**Given data:**
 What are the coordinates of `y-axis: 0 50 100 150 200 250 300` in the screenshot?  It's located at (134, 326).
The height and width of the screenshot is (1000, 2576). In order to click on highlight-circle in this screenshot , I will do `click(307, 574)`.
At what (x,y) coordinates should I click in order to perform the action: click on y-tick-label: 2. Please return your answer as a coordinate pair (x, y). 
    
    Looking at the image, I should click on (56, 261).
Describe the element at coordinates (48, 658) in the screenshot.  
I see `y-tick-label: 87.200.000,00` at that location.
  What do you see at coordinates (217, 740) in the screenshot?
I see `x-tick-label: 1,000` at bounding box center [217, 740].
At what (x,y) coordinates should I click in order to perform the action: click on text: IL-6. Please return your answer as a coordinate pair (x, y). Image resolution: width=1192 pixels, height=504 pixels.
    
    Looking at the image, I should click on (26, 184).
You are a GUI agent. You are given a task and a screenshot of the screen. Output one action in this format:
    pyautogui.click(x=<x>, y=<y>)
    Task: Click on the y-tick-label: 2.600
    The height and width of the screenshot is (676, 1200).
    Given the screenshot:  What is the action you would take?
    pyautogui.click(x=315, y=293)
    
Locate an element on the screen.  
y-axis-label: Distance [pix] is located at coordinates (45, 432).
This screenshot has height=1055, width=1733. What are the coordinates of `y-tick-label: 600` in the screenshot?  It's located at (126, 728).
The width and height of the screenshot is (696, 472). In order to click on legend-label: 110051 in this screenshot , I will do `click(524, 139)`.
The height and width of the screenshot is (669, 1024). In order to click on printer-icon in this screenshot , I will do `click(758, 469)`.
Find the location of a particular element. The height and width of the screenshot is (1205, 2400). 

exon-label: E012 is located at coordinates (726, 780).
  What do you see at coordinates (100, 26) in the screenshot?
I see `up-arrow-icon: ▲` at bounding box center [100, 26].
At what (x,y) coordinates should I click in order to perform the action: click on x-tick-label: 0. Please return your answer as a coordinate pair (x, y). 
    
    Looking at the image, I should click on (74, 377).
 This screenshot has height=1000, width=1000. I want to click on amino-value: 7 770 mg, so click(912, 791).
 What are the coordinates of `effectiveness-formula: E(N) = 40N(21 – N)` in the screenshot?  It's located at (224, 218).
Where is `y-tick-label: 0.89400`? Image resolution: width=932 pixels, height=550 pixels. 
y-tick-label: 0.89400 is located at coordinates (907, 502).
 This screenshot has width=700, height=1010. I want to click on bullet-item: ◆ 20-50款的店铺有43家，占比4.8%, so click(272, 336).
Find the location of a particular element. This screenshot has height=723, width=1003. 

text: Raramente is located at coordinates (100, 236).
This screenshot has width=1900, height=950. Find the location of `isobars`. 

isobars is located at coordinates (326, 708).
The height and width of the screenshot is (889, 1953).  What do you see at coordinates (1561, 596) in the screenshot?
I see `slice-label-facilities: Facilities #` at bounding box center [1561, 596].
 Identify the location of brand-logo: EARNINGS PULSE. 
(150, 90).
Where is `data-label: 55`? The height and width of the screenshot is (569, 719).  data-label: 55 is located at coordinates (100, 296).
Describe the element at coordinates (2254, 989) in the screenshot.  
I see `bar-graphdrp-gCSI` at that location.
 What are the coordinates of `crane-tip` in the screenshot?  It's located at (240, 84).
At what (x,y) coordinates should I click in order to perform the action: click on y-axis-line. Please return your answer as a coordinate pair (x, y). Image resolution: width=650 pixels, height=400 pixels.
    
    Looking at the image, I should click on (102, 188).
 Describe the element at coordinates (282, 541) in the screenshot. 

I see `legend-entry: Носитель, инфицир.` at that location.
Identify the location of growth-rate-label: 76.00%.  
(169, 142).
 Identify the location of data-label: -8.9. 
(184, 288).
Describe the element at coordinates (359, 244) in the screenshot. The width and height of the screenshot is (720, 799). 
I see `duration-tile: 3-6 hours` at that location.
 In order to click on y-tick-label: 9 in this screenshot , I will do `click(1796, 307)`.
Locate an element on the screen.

**Exercise prompt:** Rewrite all the rows above, swapping every occurrence of "coordinate pair" for "pair of coordinates" and leaving everything else as it is.

**The answer:**
 What are the coordinates of `y-axis: 0 50 100 150 200 250 300` in the screenshot?  It's located at (134, 326).
The height and width of the screenshot is (1000, 2576). In order to click on highlight-circle in this screenshot , I will do `click(307, 574)`.
At what (x,y) coordinates should I click in order to perform the action: click on y-tick-label: 2. Please return your answer as a pair of coordinates (x, y). 
    
    Looking at the image, I should click on (56, 261).
Describe the element at coordinates (48, 658) in the screenshot.  
I see `y-tick-label: 87.200.000,00` at that location.
  What do you see at coordinates (217, 740) in the screenshot?
I see `x-tick-label: 1,000` at bounding box center [217, 740].
At what (x,y) coordinates should I click in order to perform the action: click on text: IL-6. Please return your answer as a pair of coordinates (x, y). Image resolution: width=1192 pixels, height=504 pixels.
    
    Looking at the image, I should click on (26, 184).
You are a GUI agent. You are given a task and a screenshot of the screen. Output one action in this format:
    pyautogui.click(x=<x>, y=<y>)
    Task: Click on the y-tick-label: 2.600
    The height and width of the screenshot is (676, 1200).
    Given the screenshot:  What is the action you would take?
    pyautogui.click(x=315, y=293)
    
Locate an element on the screen.  
y-axis-label: Distance [pix] is located at coordinates (45, 432).
This screenshot has height=1055, width=1733. What are the coordinates of `y-tick-label: 600` in the screenshot?  It's located at (126, 728).
The width and height of the screenshot is (696, 472). In order to click on legend-label: 110051 in this screenshot , I will do `click(524, 139)`.
The height and width of the screenshot is (669, 1024). In order to click on printer-icon in this screenshot , I will do `click(758, 469)`.
Find the location of a particular element. The height and width of the screenshot is (1205, 2400). 

exon-label: E012 is located at coordinates (726, 780).
  What do you see at coordinates (100, 26) in the screenshot?
I see `up-arrow-icon: ▲` at bounding box center [100, 26].
At what (x,y) coordinates should I click in order to perform the action: click on x-tick-label: 0. Please return your answer as a pair of coordinates (x, y). 
    
    Looking at the image, I should click on (74, 377).
 This screenshot has height=1000, width=1000. I want to click on amino-value: 7 770 mg, so click(912, 791).
 What are the coordinates of `effectiveness-formula: E(N) = 40N(21 – N)` in the screenshot?  It's located at (224, 218).
Where is `y-tick-label: 0.89400`? Image resolution: width=932 pixels, height=550 pixels. 
y-tick-label: 0.89400 is located at coordinates (907, 502).
 This screenshot has width=700, height=1010. I want to click on bullet-item: ◆ 20-50款的店铺有43家，占比4.8%, so click(272, 336).
Find the location of a particular element. This screenshot has height=723, width=1003. 

text: Raramente is located at coordinates (100, 236).
This screenshot has width=1900, height=950. Find the location of `isobars`. 

isobars is located at coordinates (326, 708).
The height and width of the screenshot is (889, 1953).  What do you see at coordinates (1561, 596) in the screenshot?
I see `slice-label-facilities: Facilities #` at bounding box center [1561, 596].
 Identify the location of brand-logo: EARNINGS PULSE. 
(150, 90).
Where is `data-label: 55`? The height and width of the screenshot is (569, 719).  data-label: 55 is located at coordinates (100, 296).
Describe the element at coordinates (2254, 989) in the screenshot.  
I see `bar-graphdrp-gCSI` at that location.
 What are the coordinates of `crane-tip` in the screenshot?  It's located at (240, 84).
At what (x,y) coordinates should I click in order to perform the action: click on y-axis-line. Please return your answer as a pair of coordinates (x, y). Image resolution: width=650 pixels, height=400 pixels.
    
    Looking at the image, I should click on (102, 188).
 Describe the element at coordinates (282, 541) in the screenshot. 

I see `legend-entry: Носитель, инфицир.` at that location.
Identify the location of growth-rate-label: 76.00%.  
(169, 142).
 Identify the location of data-label: -8.9. 
(184, 288).
Describe the element at coordinates (359, 244) in the screenshot. The width and height of the screenshot is (720, 799). 
I see `duration-tile: 3-6 hours` at that location.
 In order to click on y-tick-label: 9 in this screenshot , I will do `click(1796, 307)`.
Locate an element on the screen.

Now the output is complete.